A cela, le Président du Conseil interprofessionnel ajoute la cherté des intrants agricoles qui ont connu cette année une forte augmentation que les agriculteurs ont dû supporter en recourant à des crédits qu’ils ne peuvent hélas honorer, car les prix fixés ne dépassent pas les 16 DA le kilo livré aux unités de transformation. « Il faudrait un rendement de 800 quintaux à l’hectare pour se sortir d’affaire, or, cette année avec les augmentations desdits entrants et la réduction des quantités d’eau destinées à l’irrigation, il n’est pas possible d’avoir un rendement pareil.» A-t-il précisé.
Ainsi, la stratégie élaborée par le ministère de l’Agriculture et du Développement rural visant une autosuffisance alimentaire par la relance des cultures stratégiques et les récoltes industrielles prévue par le quinquennat 2020/2024 est plutôt compromise du fait de problèmes aussi bien endogènes qu’exogènes. La filière de la tomate industrielle est d’une part étouffée par les prix des intrants, devenus prohibitifs et, d’autre part par des problèmes d’irrigation qui, auparavant ne se posaient pas.
Selon des ingénieurs agronomes, la production de la tomate industrielle pourrait baisser cette année de près de 40 % à Annaba, ce qui aura certainement un impact très négatif sur la filière dont les dettes auprès des banques sont très élevées.
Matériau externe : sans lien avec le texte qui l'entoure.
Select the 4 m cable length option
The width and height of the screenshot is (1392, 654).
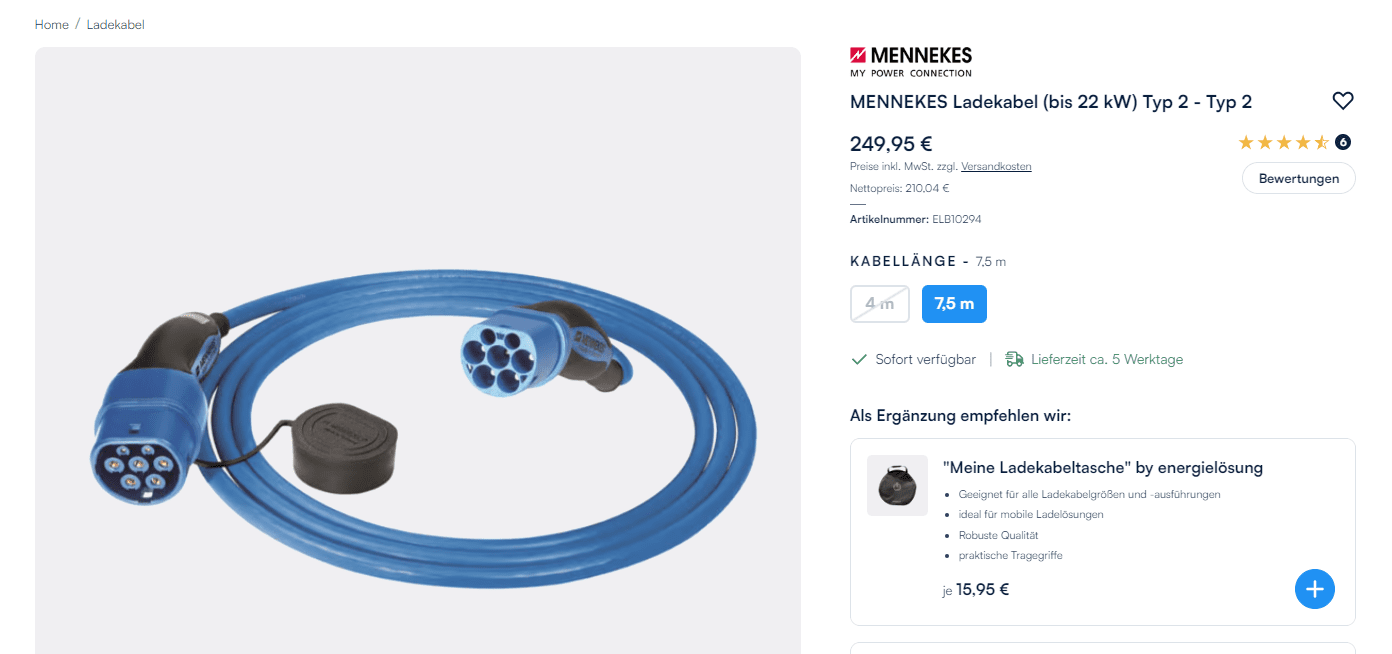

Rappelons que la filière de la tomate industrielle est concentrée principalement à l’Est, qui recèle 83 % de la production nationale dont la production pour la saison 2019/2020 a dépassé les 19 millions de tonnes, soit une augmentation de l’ordre de 17% comparativement à la saison précédente. Le taux de production exploité pour la transformation durant la même saison s’élève à 47% de la production globale réalisée. Cela a permis de réduire le volume des importations de ce produit qui est passée de 53.000 tonnes en 2018 à 160 tonnes en 2020.
Cette performance enregistrée par la filière tomate industrielle, ce capital expérience, ce savoir-faire peuvent disparaître par la faute de problèmes qui, somme toute, ne sont pas aussi difficiles à régler. Le ministère de tutelle devrait s’intéresser de près à la situation car il y va de la sécurité alimentaire du pays.